MATA INDONESIA, JAKARTA – Tak ada yang mengira kalau almarhum Teungku Hasan Muhammad di Tiro adalah satu peminat atas pemikiran filsuf Nietzsche. Pendiri Gerakan Aceh Merdeka ini dikenal sebagai salah satu pengutip Nietzsche yang brillian.
Buah pemikiran itu termaktub dalam goresan Price of Freedom : The Unfinished Diary, sebuah catatan harian selama memimpin perlawanan di hutan-hutan Aceh, dokumen warisan dari perjuangan untuk pembebasan.
Dalam konteks Aceh kekinian, membaca dan mendalami Price of Freedom, yang ditulis Hasan Tiro adalah juga sama penting dengan membaca konsep ubermensch dan Sabda Zarathustra-nya Nietzsche.
Hasan Tiro mulai jatuh hati dengan pemikiran Nietzsche, ketika sedang menempuh pendidikan di Barat. Ini menjadi salah satu tonggak penting bagi pandangannya untuk merancang konstruksi Aceh masa depan. ia seringkali mengutip Nietzsche di dalam berbagai tulisan dan pidato-pidatonya. Thus Spoke Zarathustra (Sabda Zarathustra) adalah sisi spiritualitas Nietzsche yang di terjemahkan Wali bagi dirinya sebagai ‘a wanderer and a mountain climber’, yang dengan segenap kekuatan hati mengalahkan perasaan kesendiriannya.
Sebagaimana imajinasi Nietzsche dalam Thus Spoke Zarathustra-nya, Tiro juga mengartikulasikan setiap perjalanan menuju puncak kemenangan dengan menggabungkan romantisme, historisitas dan sisi spiritualitas Islam Aceh ke dalam ramuan pemikiran dan kacamata Barat sebagai representasi dunia.
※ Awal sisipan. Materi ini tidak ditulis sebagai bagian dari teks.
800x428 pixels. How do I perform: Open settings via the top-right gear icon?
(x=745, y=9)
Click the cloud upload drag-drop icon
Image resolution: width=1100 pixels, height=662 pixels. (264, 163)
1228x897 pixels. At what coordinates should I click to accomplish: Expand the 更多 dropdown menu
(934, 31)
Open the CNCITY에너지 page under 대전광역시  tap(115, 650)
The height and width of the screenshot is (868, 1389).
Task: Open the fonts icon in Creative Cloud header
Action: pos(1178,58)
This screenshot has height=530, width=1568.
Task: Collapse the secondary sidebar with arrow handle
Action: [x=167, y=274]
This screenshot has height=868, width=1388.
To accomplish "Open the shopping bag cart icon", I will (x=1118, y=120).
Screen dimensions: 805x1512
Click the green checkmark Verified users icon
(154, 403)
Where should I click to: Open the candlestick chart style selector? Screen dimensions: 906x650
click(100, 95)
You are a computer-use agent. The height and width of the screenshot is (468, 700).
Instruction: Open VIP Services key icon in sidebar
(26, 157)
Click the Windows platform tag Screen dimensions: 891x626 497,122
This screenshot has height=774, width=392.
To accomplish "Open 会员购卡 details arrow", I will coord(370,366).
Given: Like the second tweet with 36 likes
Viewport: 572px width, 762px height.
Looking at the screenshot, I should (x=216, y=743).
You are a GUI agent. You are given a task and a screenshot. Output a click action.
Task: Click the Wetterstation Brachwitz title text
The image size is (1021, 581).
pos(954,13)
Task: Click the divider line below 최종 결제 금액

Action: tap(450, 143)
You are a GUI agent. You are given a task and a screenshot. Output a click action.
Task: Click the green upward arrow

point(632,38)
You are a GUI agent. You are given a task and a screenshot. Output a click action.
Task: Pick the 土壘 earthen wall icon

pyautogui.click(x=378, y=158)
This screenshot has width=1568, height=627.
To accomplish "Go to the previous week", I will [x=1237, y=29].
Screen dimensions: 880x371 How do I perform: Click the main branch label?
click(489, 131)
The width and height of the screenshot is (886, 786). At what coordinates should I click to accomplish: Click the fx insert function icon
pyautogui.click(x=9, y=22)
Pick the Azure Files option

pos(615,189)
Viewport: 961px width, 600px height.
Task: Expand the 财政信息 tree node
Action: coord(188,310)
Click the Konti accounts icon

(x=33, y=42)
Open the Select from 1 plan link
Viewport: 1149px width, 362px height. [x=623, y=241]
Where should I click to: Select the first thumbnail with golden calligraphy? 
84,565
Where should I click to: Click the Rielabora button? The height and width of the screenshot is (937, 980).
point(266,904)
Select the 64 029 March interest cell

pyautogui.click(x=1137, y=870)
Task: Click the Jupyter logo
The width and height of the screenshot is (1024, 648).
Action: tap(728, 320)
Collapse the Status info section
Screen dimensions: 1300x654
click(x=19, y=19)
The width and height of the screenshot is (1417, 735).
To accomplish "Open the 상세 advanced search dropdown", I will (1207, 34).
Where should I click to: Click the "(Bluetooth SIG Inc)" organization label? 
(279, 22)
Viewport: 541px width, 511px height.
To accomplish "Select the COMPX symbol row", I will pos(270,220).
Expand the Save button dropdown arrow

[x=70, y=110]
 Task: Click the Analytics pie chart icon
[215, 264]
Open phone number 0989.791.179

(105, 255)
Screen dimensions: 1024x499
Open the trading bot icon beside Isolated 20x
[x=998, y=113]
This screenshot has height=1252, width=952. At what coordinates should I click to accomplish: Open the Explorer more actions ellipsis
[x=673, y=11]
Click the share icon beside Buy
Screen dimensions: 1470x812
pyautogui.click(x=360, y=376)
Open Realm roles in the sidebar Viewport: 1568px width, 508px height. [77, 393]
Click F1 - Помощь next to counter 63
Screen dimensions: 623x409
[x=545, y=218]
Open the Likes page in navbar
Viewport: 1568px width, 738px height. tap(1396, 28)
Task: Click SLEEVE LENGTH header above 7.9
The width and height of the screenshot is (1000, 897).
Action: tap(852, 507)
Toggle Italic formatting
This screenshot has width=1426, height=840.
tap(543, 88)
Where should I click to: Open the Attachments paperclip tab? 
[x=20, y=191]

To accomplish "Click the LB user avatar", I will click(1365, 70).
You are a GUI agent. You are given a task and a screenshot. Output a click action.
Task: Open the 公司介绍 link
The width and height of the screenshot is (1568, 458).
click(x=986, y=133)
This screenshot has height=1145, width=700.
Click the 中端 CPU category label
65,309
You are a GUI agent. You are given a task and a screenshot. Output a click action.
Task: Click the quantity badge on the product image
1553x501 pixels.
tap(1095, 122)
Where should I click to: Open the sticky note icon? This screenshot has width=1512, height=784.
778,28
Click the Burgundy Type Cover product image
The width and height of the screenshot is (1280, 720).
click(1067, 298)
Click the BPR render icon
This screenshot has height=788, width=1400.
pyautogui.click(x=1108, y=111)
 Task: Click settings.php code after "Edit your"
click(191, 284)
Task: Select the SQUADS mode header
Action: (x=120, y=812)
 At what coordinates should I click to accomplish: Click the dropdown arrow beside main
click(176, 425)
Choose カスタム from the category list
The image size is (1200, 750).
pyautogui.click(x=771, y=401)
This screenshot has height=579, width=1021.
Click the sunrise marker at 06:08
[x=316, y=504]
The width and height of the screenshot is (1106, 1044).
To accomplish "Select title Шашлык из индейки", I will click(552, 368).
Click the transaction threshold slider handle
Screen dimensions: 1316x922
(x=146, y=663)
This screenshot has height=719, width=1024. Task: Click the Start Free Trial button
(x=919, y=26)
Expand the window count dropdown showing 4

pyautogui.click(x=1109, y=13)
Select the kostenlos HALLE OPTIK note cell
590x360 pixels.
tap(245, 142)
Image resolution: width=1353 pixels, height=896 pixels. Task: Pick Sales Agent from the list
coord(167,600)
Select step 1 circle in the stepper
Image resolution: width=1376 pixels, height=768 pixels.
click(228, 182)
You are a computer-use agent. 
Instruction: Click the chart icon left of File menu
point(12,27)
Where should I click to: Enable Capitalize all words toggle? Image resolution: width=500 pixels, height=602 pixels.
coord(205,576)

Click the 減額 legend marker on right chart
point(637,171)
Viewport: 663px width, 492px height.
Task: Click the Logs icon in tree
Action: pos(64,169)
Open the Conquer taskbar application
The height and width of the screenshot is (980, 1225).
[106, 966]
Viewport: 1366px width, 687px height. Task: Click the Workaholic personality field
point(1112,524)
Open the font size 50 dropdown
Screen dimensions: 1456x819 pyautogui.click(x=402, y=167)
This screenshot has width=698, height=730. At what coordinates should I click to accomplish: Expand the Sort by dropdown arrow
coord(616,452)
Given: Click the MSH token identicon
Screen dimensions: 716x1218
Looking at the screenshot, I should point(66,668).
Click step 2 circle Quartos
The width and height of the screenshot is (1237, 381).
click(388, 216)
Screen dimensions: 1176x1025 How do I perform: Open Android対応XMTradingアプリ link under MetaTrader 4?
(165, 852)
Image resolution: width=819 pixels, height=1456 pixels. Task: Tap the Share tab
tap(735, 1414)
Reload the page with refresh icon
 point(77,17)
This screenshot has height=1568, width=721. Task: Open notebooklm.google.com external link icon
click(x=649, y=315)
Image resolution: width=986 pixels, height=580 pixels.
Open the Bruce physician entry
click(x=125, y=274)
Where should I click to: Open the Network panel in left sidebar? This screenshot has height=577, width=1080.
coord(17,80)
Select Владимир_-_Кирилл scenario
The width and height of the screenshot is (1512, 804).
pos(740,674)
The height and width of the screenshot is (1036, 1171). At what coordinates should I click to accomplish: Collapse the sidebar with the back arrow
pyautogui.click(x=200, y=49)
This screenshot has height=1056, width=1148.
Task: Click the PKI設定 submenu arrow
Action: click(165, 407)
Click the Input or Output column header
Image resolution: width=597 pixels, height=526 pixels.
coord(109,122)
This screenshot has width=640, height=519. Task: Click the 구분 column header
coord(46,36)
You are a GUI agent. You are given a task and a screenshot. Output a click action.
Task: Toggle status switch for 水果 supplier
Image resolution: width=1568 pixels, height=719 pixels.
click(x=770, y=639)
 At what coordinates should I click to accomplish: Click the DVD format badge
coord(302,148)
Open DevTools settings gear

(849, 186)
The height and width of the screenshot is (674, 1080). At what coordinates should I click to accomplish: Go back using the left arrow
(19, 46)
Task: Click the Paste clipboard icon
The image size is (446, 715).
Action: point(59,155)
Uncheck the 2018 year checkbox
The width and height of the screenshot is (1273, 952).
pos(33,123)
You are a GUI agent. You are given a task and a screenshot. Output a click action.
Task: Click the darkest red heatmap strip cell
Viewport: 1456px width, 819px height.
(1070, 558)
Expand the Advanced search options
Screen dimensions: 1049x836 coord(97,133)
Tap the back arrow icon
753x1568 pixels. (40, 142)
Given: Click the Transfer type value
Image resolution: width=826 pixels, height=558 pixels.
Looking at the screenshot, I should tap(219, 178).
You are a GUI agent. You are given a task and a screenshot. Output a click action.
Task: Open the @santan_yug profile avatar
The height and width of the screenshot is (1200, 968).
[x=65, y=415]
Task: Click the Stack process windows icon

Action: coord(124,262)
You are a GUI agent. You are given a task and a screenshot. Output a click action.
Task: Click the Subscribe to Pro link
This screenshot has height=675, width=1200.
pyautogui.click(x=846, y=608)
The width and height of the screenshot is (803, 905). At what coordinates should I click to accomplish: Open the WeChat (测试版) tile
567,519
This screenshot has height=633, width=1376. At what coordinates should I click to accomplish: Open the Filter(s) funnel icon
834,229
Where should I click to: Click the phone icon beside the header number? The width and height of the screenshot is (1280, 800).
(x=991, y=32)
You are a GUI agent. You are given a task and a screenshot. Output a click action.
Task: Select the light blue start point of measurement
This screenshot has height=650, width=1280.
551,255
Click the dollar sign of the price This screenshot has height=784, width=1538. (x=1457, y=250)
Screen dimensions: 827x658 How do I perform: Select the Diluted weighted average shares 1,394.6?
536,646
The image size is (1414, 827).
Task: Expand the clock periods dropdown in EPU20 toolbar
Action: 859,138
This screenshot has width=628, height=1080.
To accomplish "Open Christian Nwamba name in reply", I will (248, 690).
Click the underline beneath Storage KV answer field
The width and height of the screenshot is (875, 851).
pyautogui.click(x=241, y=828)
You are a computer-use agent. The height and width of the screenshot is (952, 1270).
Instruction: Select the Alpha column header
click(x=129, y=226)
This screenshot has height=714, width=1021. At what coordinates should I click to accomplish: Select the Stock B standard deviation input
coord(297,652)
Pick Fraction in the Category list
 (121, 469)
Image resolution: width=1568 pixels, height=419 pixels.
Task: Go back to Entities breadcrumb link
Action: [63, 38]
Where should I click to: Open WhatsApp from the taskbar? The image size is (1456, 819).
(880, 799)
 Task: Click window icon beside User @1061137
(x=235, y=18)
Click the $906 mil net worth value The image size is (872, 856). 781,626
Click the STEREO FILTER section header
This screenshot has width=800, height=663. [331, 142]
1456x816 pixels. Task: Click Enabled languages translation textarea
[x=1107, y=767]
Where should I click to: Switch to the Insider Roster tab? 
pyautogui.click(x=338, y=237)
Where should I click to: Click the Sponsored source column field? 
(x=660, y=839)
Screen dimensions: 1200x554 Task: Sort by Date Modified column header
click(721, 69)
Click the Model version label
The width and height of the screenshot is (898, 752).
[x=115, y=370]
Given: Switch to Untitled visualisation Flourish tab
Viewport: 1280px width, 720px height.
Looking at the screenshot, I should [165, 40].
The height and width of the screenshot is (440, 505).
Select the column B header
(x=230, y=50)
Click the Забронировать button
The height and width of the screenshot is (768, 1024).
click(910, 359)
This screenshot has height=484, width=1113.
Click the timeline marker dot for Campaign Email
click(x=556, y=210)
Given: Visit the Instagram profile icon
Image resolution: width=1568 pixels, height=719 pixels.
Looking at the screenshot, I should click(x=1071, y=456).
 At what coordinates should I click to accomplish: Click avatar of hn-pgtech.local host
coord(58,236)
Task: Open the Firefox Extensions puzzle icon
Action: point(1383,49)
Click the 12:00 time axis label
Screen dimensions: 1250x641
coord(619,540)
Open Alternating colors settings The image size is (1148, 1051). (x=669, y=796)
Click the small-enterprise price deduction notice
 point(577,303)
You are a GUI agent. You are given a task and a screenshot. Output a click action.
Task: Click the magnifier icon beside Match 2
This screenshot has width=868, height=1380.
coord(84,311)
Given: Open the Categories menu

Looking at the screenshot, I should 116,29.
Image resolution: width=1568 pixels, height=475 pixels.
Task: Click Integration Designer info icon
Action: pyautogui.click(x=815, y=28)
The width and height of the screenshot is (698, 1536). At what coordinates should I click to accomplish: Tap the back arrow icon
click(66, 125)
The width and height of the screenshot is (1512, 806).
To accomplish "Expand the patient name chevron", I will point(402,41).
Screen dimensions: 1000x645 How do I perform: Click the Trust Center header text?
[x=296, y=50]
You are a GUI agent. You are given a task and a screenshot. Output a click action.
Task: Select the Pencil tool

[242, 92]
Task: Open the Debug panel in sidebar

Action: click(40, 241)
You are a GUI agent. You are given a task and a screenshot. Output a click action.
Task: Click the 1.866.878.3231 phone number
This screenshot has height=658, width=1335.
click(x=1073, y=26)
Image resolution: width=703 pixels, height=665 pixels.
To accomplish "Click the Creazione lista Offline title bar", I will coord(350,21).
Kesendirian (loneliness)yang dirasakan oleh pemuda Tanjong Bungoeng ini juga semakin meneguhkan spirit perlawanannya, yang tentunya di samping terinspirasi dari kesyahidan Tiroisme, spiritualias kesyahidan Husein di Karbala (Tiro, 1981 ; 208-211) juga berangkat dari konsep ubermensch (manusia melampaui) yang direkonstruksi oleh Nietzsche.
Ubermensh adalah sebuah konsep tentang cara manusia memberikan nilai pada dirinya sendiri, otonom sebagai manusia tanpa batas, tanpa berpaling dari dunia dan menengok ke seberang dunia. Dalam terminologi Aceh, ini dapat diartikan bagaimana orang Aceh memperkenalkan dan memposisikan diri kepada dunia.
Barangkali ada benarnya kalau Tiro adalah pengikut Nitzsche atau Nitzschean yang dengan segala kemendalaman berfikirnya telah mampu mencabut akar terdalam dari fondasi konsep orang Aceh, sebagai ‘Bansa Teuleubeh’ (melampaui) sebagai manusia dunia (ureung doenya), yang dalam aforisme-aforisme Nietzsche disebut dengan samudera raya. Pun Manusia-manusia Aceh yang diimpikan Hasan Tiro adalah manusia-manusia melampaui, yang teguh pendirian, gigih berjuang dan memposisikan diri sebagai pemaju peradaban dunia.